Jan 29, 2015Learning Olympic-Level Skills
The fencing analysis is conducted by Cortland’s 40-member Dartfish Club, which has more than $1 million in video analysis software and services that were gifted by Dartfish Ltd.
“We actually have the largest undergraduate program developing Dartfish-certified people in the world,” Jeffrey Bauer, a Professor of Kinesiology at Cortland told the school’s website. “We’re the best at what we do.”
According to the school’s website, the Dartfish Club works closely with Mounir Zok, Senior Sports Technologist for the USOC. The USOC provides raw videos of fencing matches, and then the students edit the clips and tag them with keywords that allow for easy analysis.
“What we’re doing now is a lot of database work and categorizing for them,” said Andrew Branca, a junior exercise science major at Cortland. “We send Mounir the video, we wait, and then he tells us if he’s happy with it.”
Bauer says the relationship is allowing the students to learn a very marketable skill.

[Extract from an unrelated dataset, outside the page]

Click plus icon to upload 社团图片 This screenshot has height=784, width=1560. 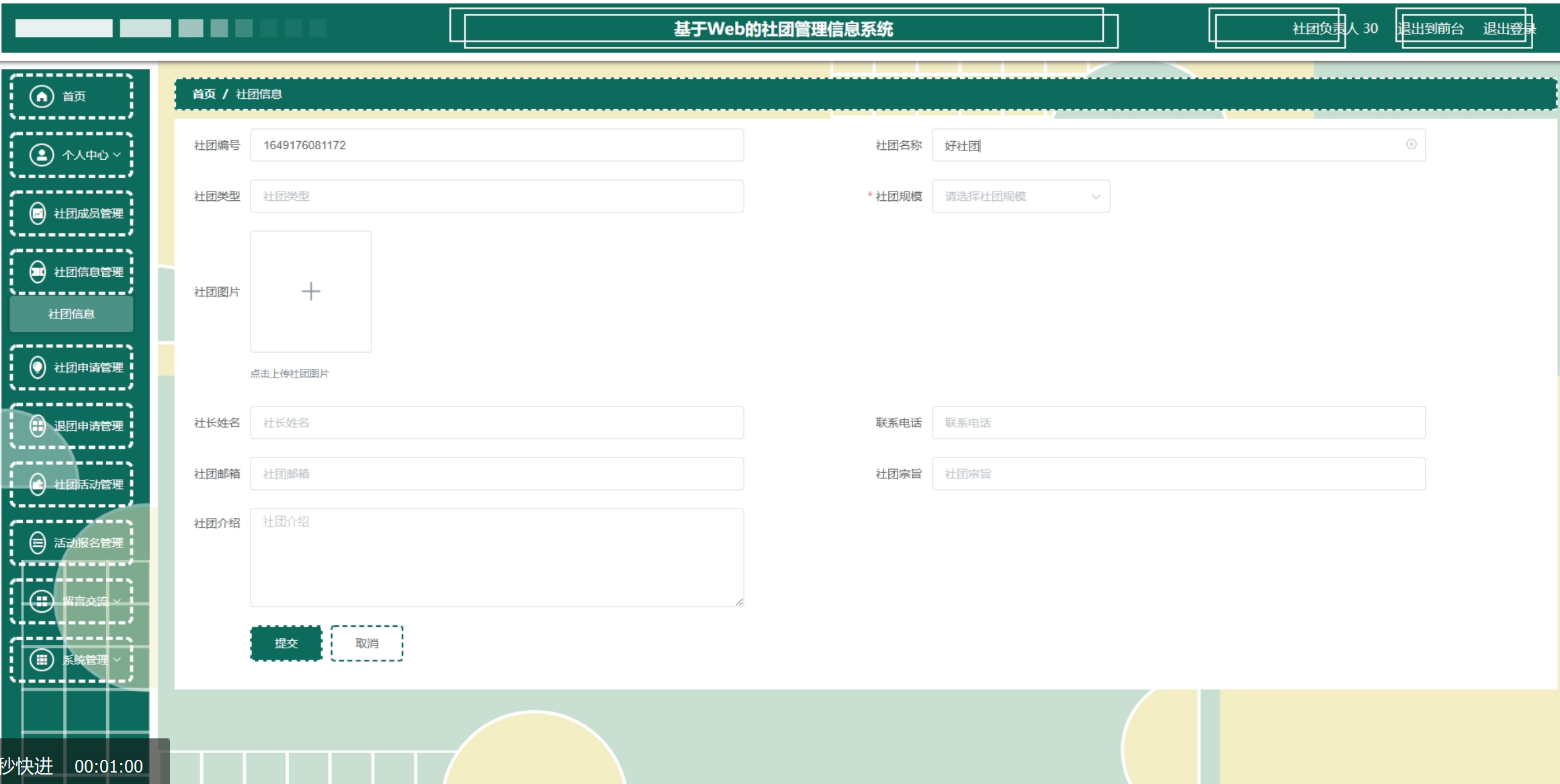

Those who pass an exam to earn a Dartfish certification are granted access to a Dartfish video channel used exclusively by others in the certified community.
“It’s sort of like LinkedIn,” Bauer said. “It puts them out there with a video resume, and it introduces them to others in the field.”
The school has already placed a few Dartfish-trained graduates as interns at the USOC’s Colorado Springs training facility and Bauer hopes the relationship continues to grow.
“The club allows for continuity,” Bauer said. “(Students) have an ‘in’ with Mounir, he knows their names, and they don’t have to be trained. For them to be able to put the Olympics on their resumes, that’s pretty special.”